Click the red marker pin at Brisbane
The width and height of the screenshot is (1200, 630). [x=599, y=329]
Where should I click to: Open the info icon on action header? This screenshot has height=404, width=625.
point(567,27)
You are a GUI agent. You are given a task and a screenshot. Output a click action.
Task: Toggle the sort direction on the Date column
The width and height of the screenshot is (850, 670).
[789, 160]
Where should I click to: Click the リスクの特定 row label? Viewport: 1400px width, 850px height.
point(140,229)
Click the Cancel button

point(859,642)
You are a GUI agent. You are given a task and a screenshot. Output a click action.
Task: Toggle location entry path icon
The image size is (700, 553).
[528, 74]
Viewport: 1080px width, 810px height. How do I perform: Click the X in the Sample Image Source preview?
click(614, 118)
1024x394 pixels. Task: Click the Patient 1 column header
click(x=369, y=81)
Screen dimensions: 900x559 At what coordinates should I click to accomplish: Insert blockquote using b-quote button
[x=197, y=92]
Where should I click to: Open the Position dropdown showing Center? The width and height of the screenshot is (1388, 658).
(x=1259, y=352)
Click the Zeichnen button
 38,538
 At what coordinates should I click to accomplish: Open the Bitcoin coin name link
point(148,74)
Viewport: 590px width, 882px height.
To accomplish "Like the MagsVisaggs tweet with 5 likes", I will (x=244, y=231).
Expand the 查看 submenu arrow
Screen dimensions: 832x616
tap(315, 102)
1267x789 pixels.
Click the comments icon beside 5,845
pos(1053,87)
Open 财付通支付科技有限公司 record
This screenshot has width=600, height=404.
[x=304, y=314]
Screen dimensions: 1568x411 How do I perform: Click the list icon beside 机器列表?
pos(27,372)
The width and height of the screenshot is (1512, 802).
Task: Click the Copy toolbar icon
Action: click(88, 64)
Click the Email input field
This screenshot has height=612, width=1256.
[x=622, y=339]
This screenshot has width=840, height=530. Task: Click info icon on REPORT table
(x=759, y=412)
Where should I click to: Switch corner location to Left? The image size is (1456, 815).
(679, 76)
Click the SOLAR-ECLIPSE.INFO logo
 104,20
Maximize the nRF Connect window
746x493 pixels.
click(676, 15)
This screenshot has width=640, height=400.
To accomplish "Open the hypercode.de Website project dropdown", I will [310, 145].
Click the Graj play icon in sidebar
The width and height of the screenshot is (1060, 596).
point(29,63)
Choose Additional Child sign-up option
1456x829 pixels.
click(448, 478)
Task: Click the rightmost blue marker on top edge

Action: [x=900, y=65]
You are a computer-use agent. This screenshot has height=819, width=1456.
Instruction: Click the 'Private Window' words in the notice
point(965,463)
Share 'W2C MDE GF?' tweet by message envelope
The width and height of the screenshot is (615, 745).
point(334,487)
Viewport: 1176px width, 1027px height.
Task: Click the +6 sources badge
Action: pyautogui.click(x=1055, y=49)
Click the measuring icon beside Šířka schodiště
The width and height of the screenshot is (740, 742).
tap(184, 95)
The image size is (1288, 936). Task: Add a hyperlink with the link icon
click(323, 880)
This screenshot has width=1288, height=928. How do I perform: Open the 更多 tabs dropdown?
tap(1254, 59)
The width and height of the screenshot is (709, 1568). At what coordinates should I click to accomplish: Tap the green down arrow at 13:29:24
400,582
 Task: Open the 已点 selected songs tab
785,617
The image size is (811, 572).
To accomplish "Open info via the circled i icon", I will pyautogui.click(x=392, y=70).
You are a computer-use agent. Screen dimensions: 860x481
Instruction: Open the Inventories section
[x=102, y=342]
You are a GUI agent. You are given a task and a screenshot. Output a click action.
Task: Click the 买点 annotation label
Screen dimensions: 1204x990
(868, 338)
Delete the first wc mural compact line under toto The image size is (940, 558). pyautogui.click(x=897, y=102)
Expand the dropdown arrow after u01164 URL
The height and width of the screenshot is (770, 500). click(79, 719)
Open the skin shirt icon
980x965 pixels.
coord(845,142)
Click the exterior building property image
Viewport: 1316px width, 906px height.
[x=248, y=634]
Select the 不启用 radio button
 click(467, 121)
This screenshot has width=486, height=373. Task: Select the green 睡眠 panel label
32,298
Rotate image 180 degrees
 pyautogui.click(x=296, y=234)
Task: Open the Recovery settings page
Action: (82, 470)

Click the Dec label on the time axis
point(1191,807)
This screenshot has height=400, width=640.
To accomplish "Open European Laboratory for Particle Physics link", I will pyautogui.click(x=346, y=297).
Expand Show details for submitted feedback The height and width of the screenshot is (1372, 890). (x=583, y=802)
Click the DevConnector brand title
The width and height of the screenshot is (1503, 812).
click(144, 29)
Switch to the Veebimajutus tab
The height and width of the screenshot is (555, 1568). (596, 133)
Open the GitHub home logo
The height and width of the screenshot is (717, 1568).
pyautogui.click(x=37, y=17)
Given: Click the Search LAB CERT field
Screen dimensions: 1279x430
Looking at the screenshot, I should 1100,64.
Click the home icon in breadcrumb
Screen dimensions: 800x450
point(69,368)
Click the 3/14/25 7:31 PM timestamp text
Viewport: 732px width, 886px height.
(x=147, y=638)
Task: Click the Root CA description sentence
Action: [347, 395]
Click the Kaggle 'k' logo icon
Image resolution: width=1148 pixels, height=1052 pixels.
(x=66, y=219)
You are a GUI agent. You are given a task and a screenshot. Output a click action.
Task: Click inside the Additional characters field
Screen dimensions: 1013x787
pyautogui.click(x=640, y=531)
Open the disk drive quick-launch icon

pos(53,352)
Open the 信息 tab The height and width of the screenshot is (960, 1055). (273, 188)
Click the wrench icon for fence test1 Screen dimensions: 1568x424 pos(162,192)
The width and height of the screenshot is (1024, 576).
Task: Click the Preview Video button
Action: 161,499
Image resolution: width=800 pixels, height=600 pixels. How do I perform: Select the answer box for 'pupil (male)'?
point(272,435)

> What is required
Please convert the data into a numbered list, beginning with the first line and stopping after the line that contains "click(614, 118)". Leave out any blank lines.

> Solution for this problem
1. Click the red marker pin at Brisbane
2. The width and height of the screenshot is (1200, 630). [x=599, y=329]
3. Where should I click to: Open the info icon on action header? This screenshot has height=404, width=625.
4. point(567,27)
5. You are a GUI agent. You are given a task and a screenshot. Output a click action.
6. Task: Toggle the sort direction on the Date column
7. The width and height of the screenshot is (850, 670).
8. [789, 160]
9. Where should I click to: Click the リスクの特定 row label? Viewport: 1400px width, 850px height.
10. point(140,229)
11. Click the Cancel button
12. point(859,642)
13. You are a GUI agent. You are given a task and a screenshot. Output a click action.
14. Task: Toggle location entry path icon
15. The image size is (700, 553).
16. [528, 74]
17. Viewport: 1080px width, 810px height. How do I perform: Click the X in the Sample Image Source preview?
18. click(614, 118)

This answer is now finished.